CHICKENS' BUTTS AND COCONUTS by Danny Maness
Me, Dee-Dee (mean little red haired sister), and sister Nancy. |
My earliest recollection is of my wicked, red-haired sister
trying to kill me. In her twisted little mind she came up with a
devious plan to starve me to death. She would grab my baby
bottle, run and smash it! I guess I should really thank her,
because I always suspected Mom of poisoning my milk.
This playground incident will be etched in my brain
forever. Remember the movie Rebecca? Remember Miss
Danvers and that strange look in her eyes. (If you haven’t
seen the movie, go and rent it now, We will wait). O.K. Now
we all know about that strange look in Miss Danver's eyes.
My evil red-haired sister had that look when she said, “the
swings, the swings, you must walk in front of the swings”.

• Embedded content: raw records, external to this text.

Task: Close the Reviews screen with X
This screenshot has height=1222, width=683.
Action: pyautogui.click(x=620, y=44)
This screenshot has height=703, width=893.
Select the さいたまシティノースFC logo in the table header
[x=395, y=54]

Well, back then, swings were lethal weapons. The seats
were made of two-inch thick,, oak boards with sharp pointed
corners. I, in my innocent youth, trusted the red-haired
demon and walked in front of that instrument of death. Last
thing I remember, they were putting fourteen stitches in my
head. But, ha! I survived! The ruthless, red-head’s plan didn’t
work. More important, my brain still functions nominally.

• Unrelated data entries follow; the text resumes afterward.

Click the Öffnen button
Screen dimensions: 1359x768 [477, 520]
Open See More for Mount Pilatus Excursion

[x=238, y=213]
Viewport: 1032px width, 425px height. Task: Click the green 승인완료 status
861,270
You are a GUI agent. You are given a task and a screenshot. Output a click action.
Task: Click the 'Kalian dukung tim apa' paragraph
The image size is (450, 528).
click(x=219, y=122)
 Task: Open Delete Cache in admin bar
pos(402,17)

The “projects”. Yeah, that’s what we called ‘em. Sometimes
just the “jects” when were short on time. The “projects” were
early communes. We usually had, at any given time, 2000 people
in our apartment alone. On holidays it was worse. On one New
Year’s Eve we had to order 27,000 White Castle hamburgers.
Then we couldn’t get to the bathroom because of the boxes. Of
course, that meant we – well, let’s not go there.
When we moved to the suburbs I was surprised our
family only had eight people.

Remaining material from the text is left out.